Auctions

Andy Warhol, Claude Monet Top New York Sales Market Share

The Marilyn might not have brought excitement but it did win Warhol market share; Monet caps two years of rising value with $310 million in sales.

The $195 million Shot Sage Blue Marilyn helped push Andy Warhol back into the top spot for overall market share in the New York auction cycle this May. For many years, Warhol was the main driver of the Contemporary art market. Sales of his work helped push the Post-War and Contemporary auctions center stage in these events; however, the Warhol market has been in hibernation for the last several years as fewer high value works have come to auction. That changed last year. This year brought out the Marilyn and even though it sold for a price below expectations, in a single stroke the auction record for a Warhol is now nearly double what it once was. Together with another 37 works, Warhol put up $331 million in sales at an average price of $9.2 million, not including the collaboration between Warhol and Jean-Michel Basquiat sold from the Ammann collection. That accounted for 11.7% of the money spent during New York’s marquee sales. 

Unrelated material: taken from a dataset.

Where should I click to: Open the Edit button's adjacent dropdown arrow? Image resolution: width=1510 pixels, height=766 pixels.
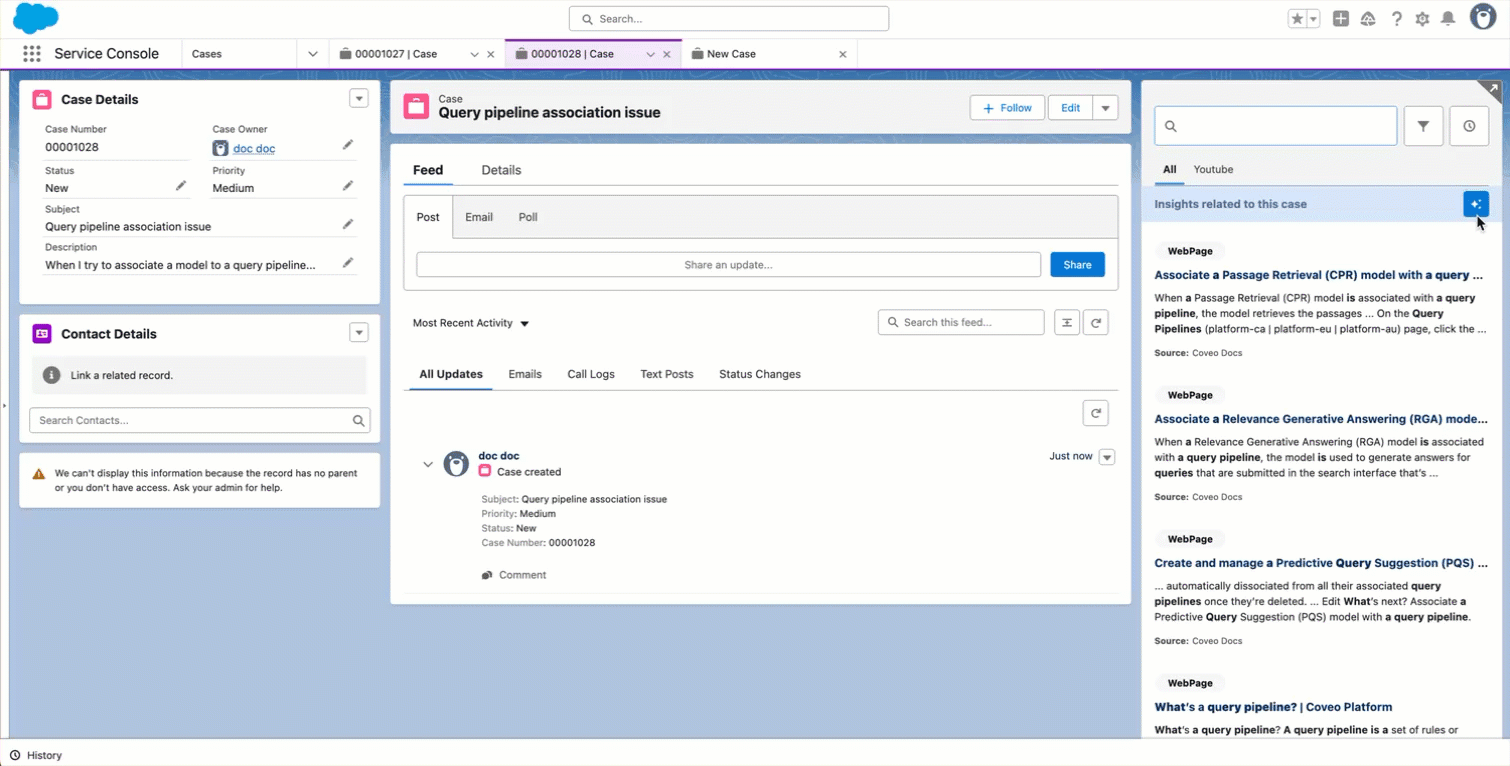[x=1105, y=107]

Perhaps more impressive was the 10.9% market share Claude Monet’s work represented. Across ten lots with a stunning average lot value of $31 million, Monet’s work totaled $310 million. This included the nearly $76 million paid for Anne Bass’s painting of London’s Houses of Parliament and her nymphéas that was sold for $56 million plus a Venetian scene that made a hair’s breadth more.  After two years of rising prices for Monet, this season might signal the top as most of these works sold at the low end of the estimate range. 

Even with only 6.9% of the market share, Pablo Picasso remains a centerpiece of the art market. This season there were only two major works on offer. A surrealist painting sold just below the $60 million whisper number and the Met’s deaccessioned bronze buste had solid but not unrestrained bidding. The 32 works sold made a total of $194 million for an average price of $6 million. 

There were only four works by Mark Rothko in these sales but such is the value associated with his art that they made $172 million to comprise 6.1% of the dollars spent and an average price of $43 million. 

Cy Twombly had 11 works ranging from small studies on paper that sold for five figures to sculptures and a blackboard painting. Altogether these works made $107 million giving Twombly 3.8% market share and an average price of $9.7 million.

Like Warhol, the market for Jean-Michel Basquiat’s work this cycle was dominated at by a single painting. That $85 million work combined with 8 other paintings (a major work having been withdrawn from the sales) to create a total of $98 million and an average price of $10.9 million which was good enough for a 3.5% market share. 

The rest of the market share table held only a few surprise names. Gerhard Richter, Willem de Kooning, Edgar Degas, Jackson Pollock, Vincent van Gogh, Paul Cézanne and Francis Bacon are familiar names that dominate value in the art market. Emanuel Leutze is not. Like several of those other names, a single work accounted for most of the artist’s presence in the market. For Leutze, that was a $45 million version of his most famous work. Below Leutze in the market share tables were Robert Ryman, helped out by the presence of a high-value work in the Ammann collection, Pierre-Auguste Renoir, boosted by the sale of a dual portrait that included painter Berthe Morisot, Philip Guston, Alberto Giacometti, who had 10 out of 11 works sold but only two of moderately high value, and Georg Baselitz whose work set a new record when the Hardie Beloff collection was sold. 

The remaining 690 artists, of which only 635 had works that sold, comprised 30% of the value of the auctions which is still a formidable $860 million.